Sam opened her mouth to tell him he could head back to his cabin if he was going to keep harping on Bo, but Nate kept speaking before she could. An expression of perfect military stoicism taking over his face. It had been gone pretty much since last night.
She didn’t like it being back.
“He text you a lot?” Nate asked.
She just stared at him for a full minute. She knew he’d been weird about Jake since Jake asked her out this past summer. She hadn’t really fully been able to absorb jealous. Mostly because there was nothing to be jealous about. “You can’t really be jealous.”
He shrugged. “Why not?”
She had not expected that. She’d expected denials and … maybe some condescension. But there he stood. Why not? “Because I haven’t gone out with him once, even though he asked a few times.”
“You said he was hot.”
It actually made her laugh, which was a relief. Maybe this wasn’t totally shot over Bo Lake. At least not yet. “Well. He is.”
Nate scowled, no military blankness for that answer. “So why didn’t you go out with him?”
Sam sighed. She could make up a million reasons—some of them would even be valid, but the simplest truth was maybe what belonged in this moment. If she was going to hope, maybe that meant she had to put some of her own directness out there. “Because of you, idiot. Is that what you want to hear?”

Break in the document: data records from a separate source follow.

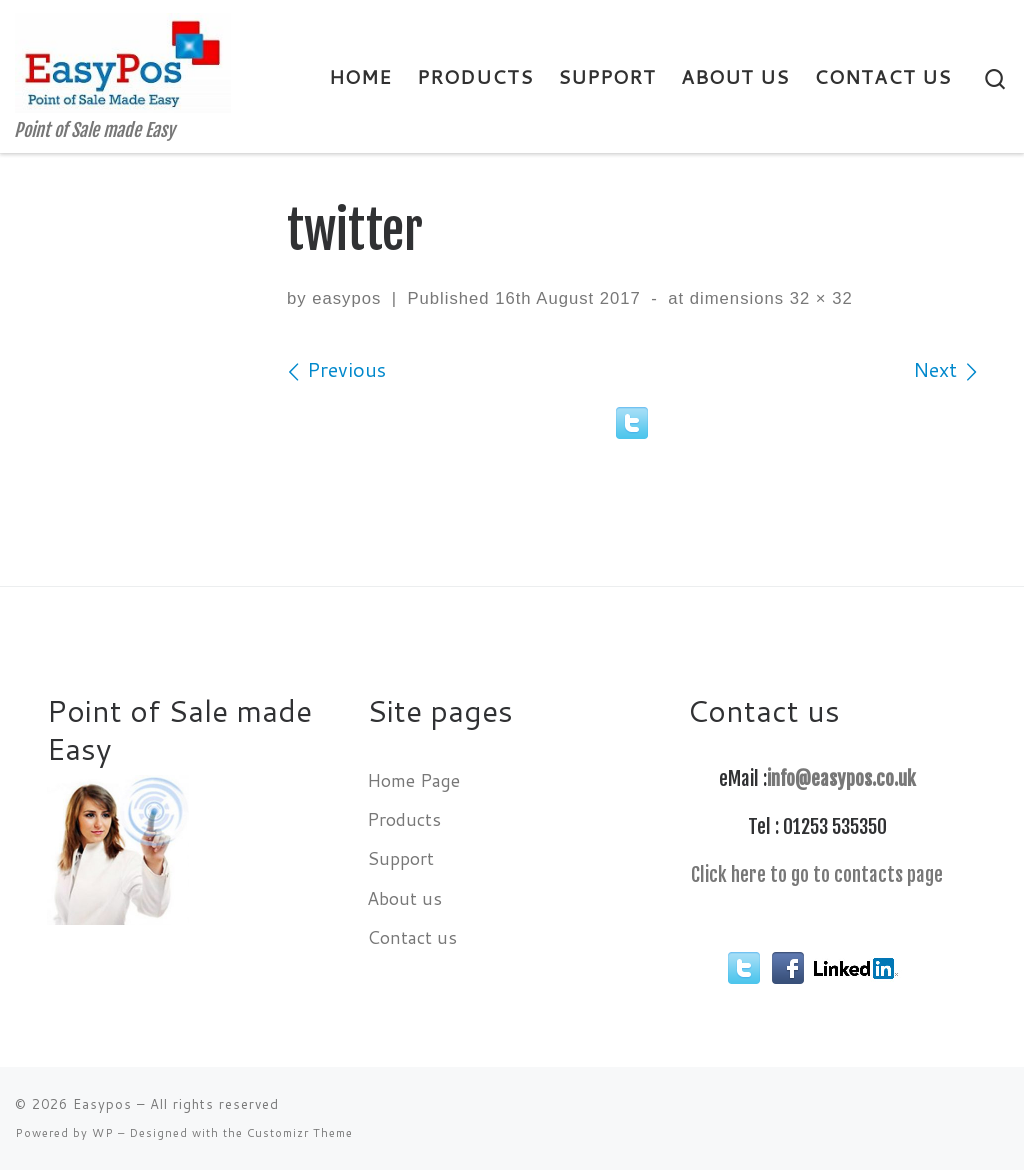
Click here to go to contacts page (817, 875)
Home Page (413, 780)
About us (404, 898)
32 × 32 (818, 298)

“Yeah.” His scowl morphed into a grin. The boyish one that had so many flutters taking up residence in her chest she wasn’t sure she could breathe.

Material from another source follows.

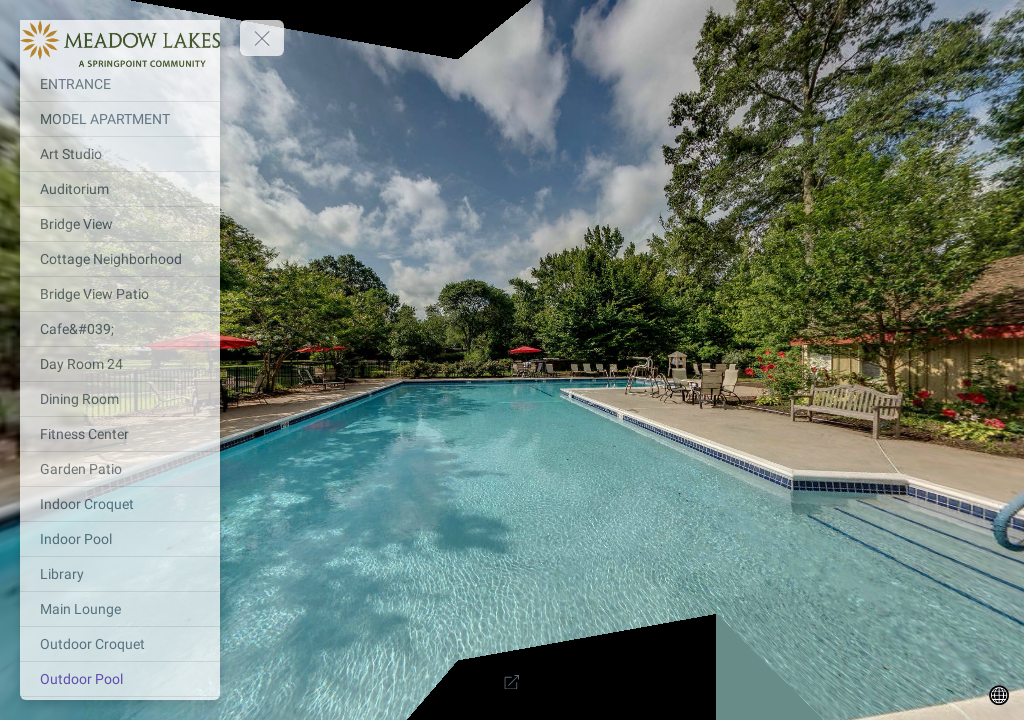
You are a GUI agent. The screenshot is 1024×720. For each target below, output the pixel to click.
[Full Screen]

And she shouldn’t be filled with anything, because there was still the Bo Lake connecting to Glenda Harrington connecting to Jake Hayes problem, but maybe that was why the detective was here. Maybe she’d—they’d—get more answers from Jake than Cal or Glenda.
“Come on. Let’s go see what he’s got to say.” She texted that she’d be down in a few to unlock the door.
“Oh, am I invited to this party?”
“If you can keep the dick measuring to a minimum.”
“Maybe I should stay up here then. Besides, no hiding that I’m wearing court clothes.”
It took her a second to fully comprehend what that meant.
Nate was in his clothes from yesterday—a very, very rumpled suit.
She was in her sweats. She supposed it did …
paint a picture. But what did that matter?
People were going to … know. If they were seeing where this went, it was going to be obvious in a town this size.
The thought of trying to hide that made her tired. “I don’t care if he puts two and two together. Do you?”
“No, I’d quite prefer it, in fact.”
She rolled her eyes, grabbed her keys, and slid her feet into her boots. “Come on.”
*
Nate followed Sam down the stairs. He stayed on the last step while she opened the door. Maybe he wanted to make it really clear where they’d come from. Together.
If that tangle in the back of her hair and his clothes from yesterday didn’t tell the story for him.
Petty? Probably. On this, Nate didn’t care. He figured every once in a while a guy got to be petty.